Request for comments
This feature is experimental and is therefore subject to change. If you have ideas for improving the user experience of this feature, please add them to this GitHub issue. We are tracking the existing feature requests in this GitHub milestone.
Limitations
- This feature does not generate unit tests for failing non-panic checks (e.g., UB checks). This is because checks would not trigger runtime errors during concrete playback. Kani generates warning messages for this.

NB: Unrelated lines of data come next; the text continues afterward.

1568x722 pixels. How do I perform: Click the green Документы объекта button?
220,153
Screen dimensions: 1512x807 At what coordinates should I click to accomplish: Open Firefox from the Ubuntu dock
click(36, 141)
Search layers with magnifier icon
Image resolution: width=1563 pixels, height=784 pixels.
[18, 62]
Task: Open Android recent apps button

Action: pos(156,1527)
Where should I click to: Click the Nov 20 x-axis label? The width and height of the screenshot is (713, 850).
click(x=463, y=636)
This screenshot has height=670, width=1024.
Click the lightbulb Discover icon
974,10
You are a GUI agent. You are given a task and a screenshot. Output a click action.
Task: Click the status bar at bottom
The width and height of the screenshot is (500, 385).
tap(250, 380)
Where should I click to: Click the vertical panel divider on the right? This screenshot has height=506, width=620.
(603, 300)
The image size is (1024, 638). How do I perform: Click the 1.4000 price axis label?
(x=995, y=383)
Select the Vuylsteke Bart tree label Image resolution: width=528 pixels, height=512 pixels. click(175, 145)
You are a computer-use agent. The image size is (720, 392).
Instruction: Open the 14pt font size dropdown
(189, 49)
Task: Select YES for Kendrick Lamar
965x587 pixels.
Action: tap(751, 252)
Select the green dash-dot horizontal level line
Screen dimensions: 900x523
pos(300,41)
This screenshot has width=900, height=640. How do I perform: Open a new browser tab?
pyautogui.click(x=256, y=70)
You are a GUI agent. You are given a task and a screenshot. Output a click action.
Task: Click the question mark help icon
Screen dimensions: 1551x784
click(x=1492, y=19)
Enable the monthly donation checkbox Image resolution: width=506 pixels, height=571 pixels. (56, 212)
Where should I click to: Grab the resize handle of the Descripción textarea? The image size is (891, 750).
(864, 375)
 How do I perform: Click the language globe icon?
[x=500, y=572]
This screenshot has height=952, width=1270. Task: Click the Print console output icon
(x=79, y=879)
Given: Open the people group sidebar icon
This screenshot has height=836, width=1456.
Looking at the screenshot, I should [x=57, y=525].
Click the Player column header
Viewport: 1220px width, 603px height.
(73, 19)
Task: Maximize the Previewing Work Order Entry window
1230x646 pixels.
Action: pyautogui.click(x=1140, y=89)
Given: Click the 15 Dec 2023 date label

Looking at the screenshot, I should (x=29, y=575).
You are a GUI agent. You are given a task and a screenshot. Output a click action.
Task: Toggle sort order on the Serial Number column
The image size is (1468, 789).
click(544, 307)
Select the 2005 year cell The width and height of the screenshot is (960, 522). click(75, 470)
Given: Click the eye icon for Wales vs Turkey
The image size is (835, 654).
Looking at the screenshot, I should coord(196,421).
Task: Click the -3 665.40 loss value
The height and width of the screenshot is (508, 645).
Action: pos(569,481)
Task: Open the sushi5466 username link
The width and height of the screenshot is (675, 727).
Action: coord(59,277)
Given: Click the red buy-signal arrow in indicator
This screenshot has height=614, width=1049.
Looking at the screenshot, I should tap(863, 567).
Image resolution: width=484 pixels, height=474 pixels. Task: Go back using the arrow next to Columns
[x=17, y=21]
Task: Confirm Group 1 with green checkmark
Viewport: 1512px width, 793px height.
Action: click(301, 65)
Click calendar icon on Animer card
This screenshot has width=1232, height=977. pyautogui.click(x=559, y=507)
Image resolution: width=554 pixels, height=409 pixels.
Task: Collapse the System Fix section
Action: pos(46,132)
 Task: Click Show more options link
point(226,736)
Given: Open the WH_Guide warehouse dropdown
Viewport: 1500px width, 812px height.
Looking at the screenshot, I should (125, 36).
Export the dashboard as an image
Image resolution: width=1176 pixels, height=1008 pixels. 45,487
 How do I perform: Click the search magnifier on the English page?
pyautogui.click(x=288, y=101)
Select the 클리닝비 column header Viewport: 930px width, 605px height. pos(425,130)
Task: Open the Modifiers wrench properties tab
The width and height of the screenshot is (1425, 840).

- This feature does not support generating unit tests for multiple assertion failures within the same harness. This limitation might be removed in the future. Kani generates warning messages for this.
- This feature requires that you do not change your code or runtime configurations between when Kani generates the unit test and when you run it. For instance, if you linked with library A during unit test generation and library B during unit test play back, that might cause unintended errors in the unit test counterexample. Kani currently has no way to detect this issue.